The primary purpose of this study is to determine whether CNN models can be trained to differentiate between cDLBCL and non-neoplastic canine lymph nodes. Additionally, this paper introduces a new lightweight CNN architecture, HawksheadNet, for training computer vision models. Finally, this paper highlights alternative methods for pre-processing lymph node slide images for DL applications.
2 Materials and methods
2.1 Patient cohort
The study cohort consisted of lymph node histopathology samples from 127 cases definitively diagnosed with either cDLBCL or reactive lymphoid hyperplasia (RLH), collected between 1st July 2021 and 31st December 2022. Haematoxylin-eosin (HE)-stained slides were collected from IDEXX Laboratories, United Kingdom. Of these, 59 were cDLBCL and 68 were RLH. Aside from malignancies, one of the key clinical differential diagnose of canine lymphadenopathy is RLH (10). RLH is characterised by non-neoplastic polyclonal lymphocytes that often resolves after antigen clearance (22). In contrary to RLH, cDLBCL consists of an uncontrollable monoclonal neoplastic expansion. Therefore, RLH was used as the contrasting control to cDLBCL to represent non-neoplastic lymphocyte proliferation. cDLBCL or RLH diagnosis was performed by board-certified anatomic pathologists (IDEXX) based on the combination of cellular morphology, immunohistochemistry (IHC), and/or PCR for antigen receptor rearrangements (PARR).
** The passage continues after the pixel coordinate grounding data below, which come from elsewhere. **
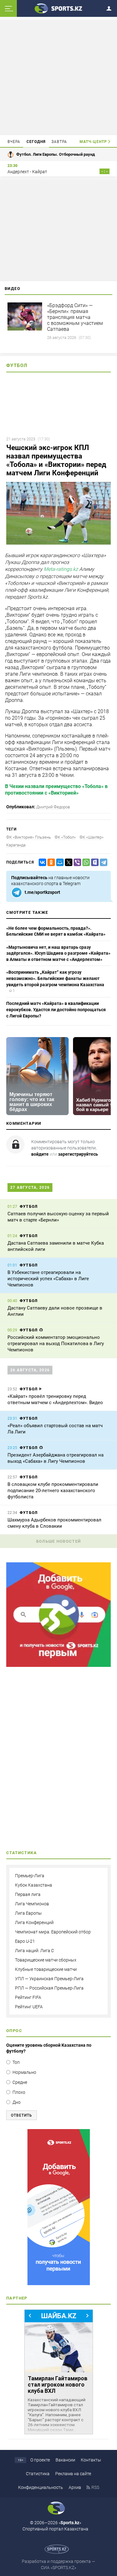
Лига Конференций (34, 1922)
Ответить (21, 2115)
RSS (95, 2487)
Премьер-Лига (29, 1875)
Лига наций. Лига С (34, 1950)
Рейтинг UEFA (29, 2006)
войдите (40, 1154)
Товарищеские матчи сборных (45, 1959)
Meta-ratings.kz (61, 569)
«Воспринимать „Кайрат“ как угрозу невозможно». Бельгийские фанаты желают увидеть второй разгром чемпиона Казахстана (55, 978)
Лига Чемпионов (32, 1903)
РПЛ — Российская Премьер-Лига (49, 1988)
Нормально (24, 2072)
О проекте (40, 2459)
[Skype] (93, 862)
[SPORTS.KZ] (58, 2207)
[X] (67, 862)
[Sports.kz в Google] (58, 1665)
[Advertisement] (59, 77)
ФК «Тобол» (65, 837)
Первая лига (28, 1894)
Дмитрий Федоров (53, 807)
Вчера (14, 142)
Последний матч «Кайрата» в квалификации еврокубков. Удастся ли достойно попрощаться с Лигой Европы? (56, 1009)
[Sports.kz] (59, 8)
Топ (16, 2062)
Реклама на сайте (73, 2473)
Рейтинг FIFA (28, 1997)
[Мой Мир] (58, 862)
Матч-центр (93, 142)
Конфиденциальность (40, 2487)
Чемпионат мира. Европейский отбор (53, 1931)
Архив (75, 2487)
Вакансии (65, 2459)
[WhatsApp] (84, 862)
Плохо (18, 2092)
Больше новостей (58, 1541)
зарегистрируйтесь (78, 1154)
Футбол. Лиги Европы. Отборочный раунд (55, 154)
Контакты (91, 2459)
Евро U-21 (25, 1941)
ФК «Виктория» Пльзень (28, 837)
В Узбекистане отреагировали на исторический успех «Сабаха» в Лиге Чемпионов (48, 1279)
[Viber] (76, 862)
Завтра (59, 142)
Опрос (14, 2030)
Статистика (38, 2473)
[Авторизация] (111, 7)
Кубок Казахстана (33, 1885)
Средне (19, 2082)
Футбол (16, 365)
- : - (104, 171)
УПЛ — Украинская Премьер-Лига (49, 1978)
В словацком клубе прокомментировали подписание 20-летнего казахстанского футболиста (52, 1490)
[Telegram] (102, 862)
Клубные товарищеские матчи (46, 1969)
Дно (16, 2102)
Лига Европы (28, 1913)
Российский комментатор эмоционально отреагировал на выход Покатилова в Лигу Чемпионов (55, 1344)
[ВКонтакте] (41, 862)
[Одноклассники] (49, 862)
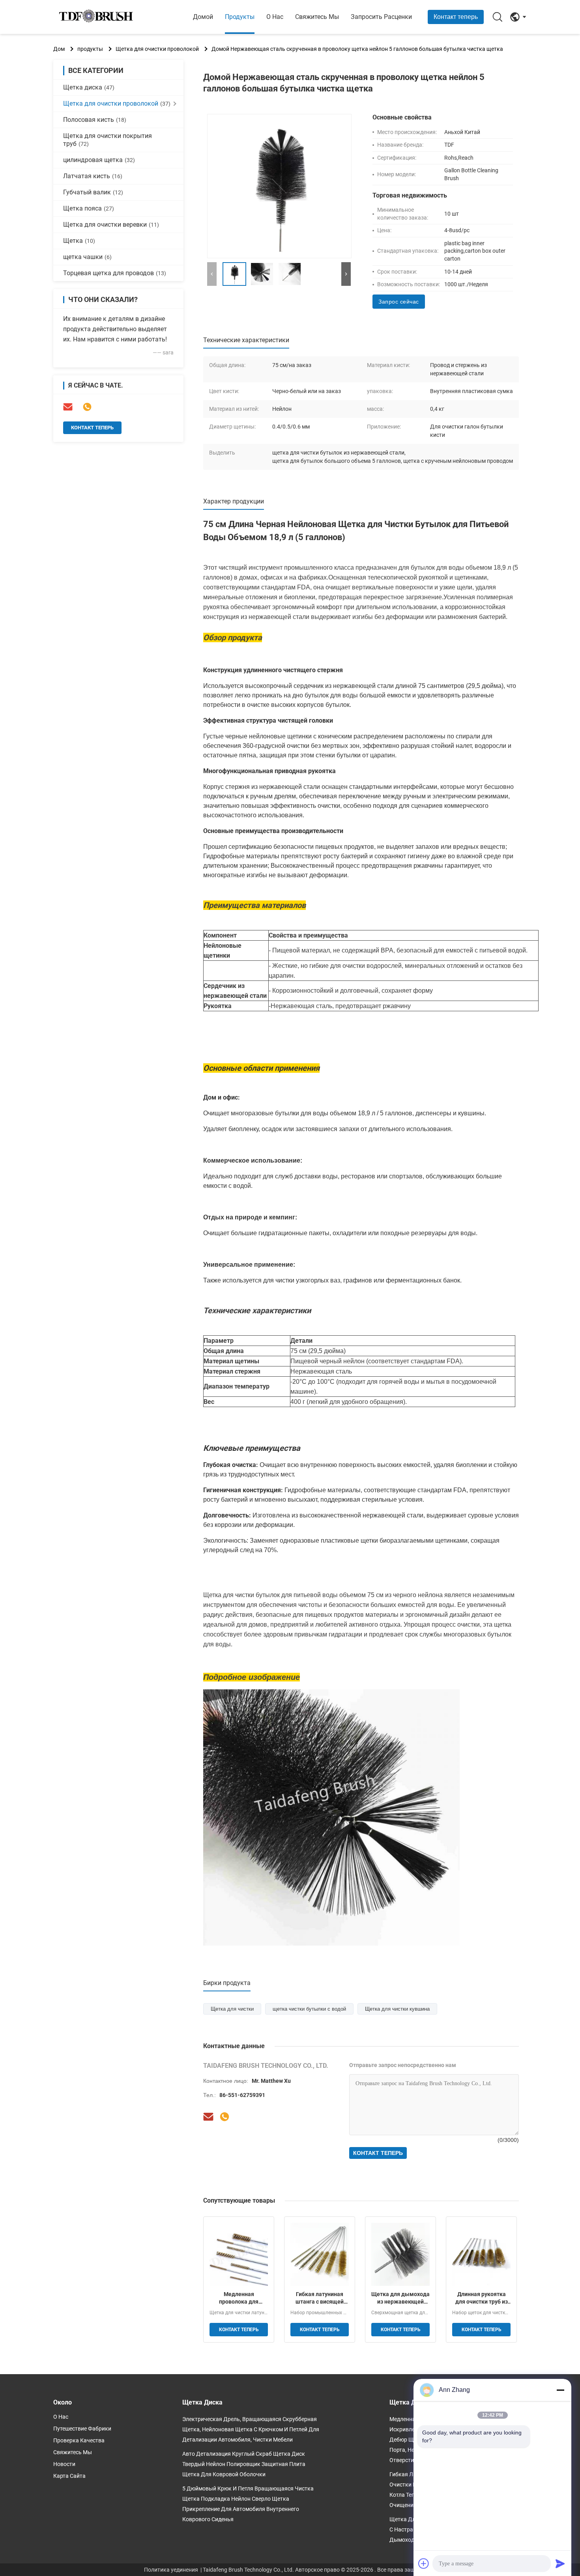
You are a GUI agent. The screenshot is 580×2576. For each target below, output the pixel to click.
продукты (90, 49)
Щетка (79, 240)
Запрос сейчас (398, 301)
For cDLBCL samples without follow-up IHC or PARR, the morphology of the neoplasm was additionally corroborated as large cell lymphoma consistent with presumptive cDLBCL by a board-certified pathologist (JW). For all cases used in model development and testing, the 12 patients with cDLBCL had results for CD79a and CD3 IHC, and one had CD3 plus CD20, while among the RLH cases, one had PARR testing to exclude neoplasia where morphology alone was not definitive. This study primarily focused on patients with enlarged peripheral lymph nodes; therefore, cases with only visceral lymph node involvement were excluded from downstream analysis.